So here is Thriving Ivory with their self-titled debut, all ready to go. On the front of the disc is plastered a sticker letting listeners know that this group is one of VH1’s “You Oughta Know Artists on the Rise.” So far, so good. The backing of a Viacom network never hurts, even though VH1 plays about as much music as MTV, relegating most of its video-spinning to the early morning hours and weekends. Still, they saw fit to label Thriving Ivory as an up-and-comer. Yeah, but who isn’t these days? So press play and see what it’s all about. The first song, “Runaway,” is all drama, with lead singer Clayton Stroope sounding like Axl Rose had Axl ever chosen to do the strictly pop thing and never seriously rock out. Thriving Ivory could be compared to 10 or 20 bands from the ‘90s that had one or two hits with a big, aching sound dripping with passion and were then an afterthought, relegated to “Hey, remember that band?” conversations.

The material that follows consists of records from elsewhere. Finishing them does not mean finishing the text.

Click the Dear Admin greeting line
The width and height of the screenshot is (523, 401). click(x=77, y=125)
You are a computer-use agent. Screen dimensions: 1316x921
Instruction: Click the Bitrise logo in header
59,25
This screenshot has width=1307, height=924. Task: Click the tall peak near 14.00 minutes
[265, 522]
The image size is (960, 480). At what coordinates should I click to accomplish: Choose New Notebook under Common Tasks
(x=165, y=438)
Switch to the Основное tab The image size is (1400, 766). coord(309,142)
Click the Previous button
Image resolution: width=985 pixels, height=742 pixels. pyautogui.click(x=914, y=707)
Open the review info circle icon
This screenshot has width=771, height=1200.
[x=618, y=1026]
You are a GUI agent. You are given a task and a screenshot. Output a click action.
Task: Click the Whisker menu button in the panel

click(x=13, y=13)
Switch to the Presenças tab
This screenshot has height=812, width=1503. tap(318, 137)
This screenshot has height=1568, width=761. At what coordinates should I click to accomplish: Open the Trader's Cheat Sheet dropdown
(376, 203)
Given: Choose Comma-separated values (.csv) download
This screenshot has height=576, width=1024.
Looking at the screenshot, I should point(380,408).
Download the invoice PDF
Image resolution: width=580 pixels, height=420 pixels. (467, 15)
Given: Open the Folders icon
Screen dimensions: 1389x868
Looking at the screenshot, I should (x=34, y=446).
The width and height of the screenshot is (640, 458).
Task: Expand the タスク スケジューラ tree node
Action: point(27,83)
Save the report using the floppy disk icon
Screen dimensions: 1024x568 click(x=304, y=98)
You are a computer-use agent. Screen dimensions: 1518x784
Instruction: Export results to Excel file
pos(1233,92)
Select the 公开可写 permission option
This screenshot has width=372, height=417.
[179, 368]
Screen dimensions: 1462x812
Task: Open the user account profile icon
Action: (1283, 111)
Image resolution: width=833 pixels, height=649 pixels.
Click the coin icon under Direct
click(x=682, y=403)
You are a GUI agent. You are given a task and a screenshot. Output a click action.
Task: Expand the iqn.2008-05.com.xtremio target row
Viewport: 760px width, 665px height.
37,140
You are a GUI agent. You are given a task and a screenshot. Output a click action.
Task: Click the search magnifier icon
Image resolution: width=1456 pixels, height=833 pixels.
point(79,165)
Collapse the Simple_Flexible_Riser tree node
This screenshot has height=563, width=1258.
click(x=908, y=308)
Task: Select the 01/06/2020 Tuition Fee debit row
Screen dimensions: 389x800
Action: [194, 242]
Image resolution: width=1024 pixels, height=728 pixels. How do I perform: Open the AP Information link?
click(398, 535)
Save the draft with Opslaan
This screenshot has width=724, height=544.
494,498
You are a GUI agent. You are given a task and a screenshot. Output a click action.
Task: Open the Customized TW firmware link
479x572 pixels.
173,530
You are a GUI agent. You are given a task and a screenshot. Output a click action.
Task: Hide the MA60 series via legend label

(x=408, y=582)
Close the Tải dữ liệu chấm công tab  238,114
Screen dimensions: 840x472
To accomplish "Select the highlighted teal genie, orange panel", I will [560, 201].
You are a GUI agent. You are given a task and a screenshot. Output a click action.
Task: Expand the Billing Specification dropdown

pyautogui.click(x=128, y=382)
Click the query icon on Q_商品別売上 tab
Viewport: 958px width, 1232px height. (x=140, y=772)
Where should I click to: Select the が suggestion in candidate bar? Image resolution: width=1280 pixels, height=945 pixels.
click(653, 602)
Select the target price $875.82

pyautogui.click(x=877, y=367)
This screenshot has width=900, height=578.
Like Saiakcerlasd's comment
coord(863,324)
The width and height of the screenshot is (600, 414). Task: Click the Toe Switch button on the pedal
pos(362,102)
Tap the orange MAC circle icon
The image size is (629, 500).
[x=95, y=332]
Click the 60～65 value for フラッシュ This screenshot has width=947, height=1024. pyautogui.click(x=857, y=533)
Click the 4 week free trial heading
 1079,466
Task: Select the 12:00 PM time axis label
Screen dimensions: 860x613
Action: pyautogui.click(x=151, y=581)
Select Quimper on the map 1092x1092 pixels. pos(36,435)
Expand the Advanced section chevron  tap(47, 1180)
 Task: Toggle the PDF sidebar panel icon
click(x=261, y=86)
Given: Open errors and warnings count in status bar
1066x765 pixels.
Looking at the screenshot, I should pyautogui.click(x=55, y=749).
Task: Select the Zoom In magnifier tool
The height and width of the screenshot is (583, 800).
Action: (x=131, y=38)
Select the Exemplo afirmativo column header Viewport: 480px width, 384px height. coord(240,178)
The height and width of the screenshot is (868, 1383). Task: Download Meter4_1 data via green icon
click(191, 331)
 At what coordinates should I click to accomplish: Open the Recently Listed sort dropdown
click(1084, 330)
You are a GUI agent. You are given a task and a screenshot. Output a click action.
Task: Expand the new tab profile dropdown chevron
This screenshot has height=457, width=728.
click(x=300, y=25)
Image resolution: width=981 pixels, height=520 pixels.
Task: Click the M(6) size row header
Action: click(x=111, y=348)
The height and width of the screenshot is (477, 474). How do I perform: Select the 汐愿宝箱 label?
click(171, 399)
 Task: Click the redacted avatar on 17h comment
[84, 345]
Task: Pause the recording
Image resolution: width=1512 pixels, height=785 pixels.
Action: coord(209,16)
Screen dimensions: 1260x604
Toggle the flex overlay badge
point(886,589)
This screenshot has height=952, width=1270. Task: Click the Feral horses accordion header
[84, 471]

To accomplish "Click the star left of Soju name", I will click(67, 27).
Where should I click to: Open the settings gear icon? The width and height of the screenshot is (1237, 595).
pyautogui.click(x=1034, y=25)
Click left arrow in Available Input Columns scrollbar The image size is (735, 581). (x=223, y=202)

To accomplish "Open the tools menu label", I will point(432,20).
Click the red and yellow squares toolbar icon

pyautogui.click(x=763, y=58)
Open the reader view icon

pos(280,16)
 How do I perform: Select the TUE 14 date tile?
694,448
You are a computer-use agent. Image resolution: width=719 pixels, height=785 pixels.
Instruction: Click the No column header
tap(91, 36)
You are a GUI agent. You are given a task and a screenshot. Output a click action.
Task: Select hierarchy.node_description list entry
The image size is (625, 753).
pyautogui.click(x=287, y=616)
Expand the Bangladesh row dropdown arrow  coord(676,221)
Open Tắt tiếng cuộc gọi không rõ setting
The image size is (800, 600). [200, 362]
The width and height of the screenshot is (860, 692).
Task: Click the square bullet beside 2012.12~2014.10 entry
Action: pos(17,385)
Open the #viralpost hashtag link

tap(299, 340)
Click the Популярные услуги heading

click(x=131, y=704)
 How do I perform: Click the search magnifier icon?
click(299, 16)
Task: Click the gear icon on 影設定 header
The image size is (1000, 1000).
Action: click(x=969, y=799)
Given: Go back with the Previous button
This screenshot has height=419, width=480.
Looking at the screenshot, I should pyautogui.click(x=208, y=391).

“Angels on the Moon” seems destined to be one of those hits. All pompous and frilly acoustic verses exploding into big, cinematic sub-verses and choruses with clean-sounding guitars, by-the-numbers drum patterns, and corny lyrics (“If I can’t see the sun, maybe I should go / Don’t wake me ‘cause I’m dreaming of angels on the moon”). It’s the sort of thing that will strike a chord in a 20-year-old’s heart, but then it’s tailor made to do just that, and therein lies the problem with bands like Thriving Ivory. You can put this album on and instantly hear that there won’t be anything long-lasting here. It’s depressing in a way, and it’s a large picture of the current state of the music industry. Who cares who stays around? Just throw bands against the wall and pray something sticks.

In fact, to even call this stuff “rock” is doing the whole genre a disservice. This stuff is more like musical mood pieces than anything genuinely rocking. The ridiculously-titled “Long Hallway with a Broken Light” proves this with its over-processed sound – guitars and drums squished together so squeaky clean that the final product hardly resembles “rock,” let alone something to bob your head to. “You hold me like a bag of bones,” whines Stroope as the band does its best imitation of nothing in the background. Yet you know someone out there is going to dig this, because that’s just how the universe is, my friend.

If bands like Thriving Ivory were half as compelling as all the money dumped into them by the labels to make these discs, there might possibly be some hope. But until that day, “modern rock” will still best be served by those bands actually making the rock, regardless of which adjective comes before it. These pre-programmed, slickly-produced poster children must go elsewhere. Remember when rock was fun and exciting? Hopefully you do, because Thriving Ivory and bands of its ilk don’t have a clue. This is simply background music for listening to background music.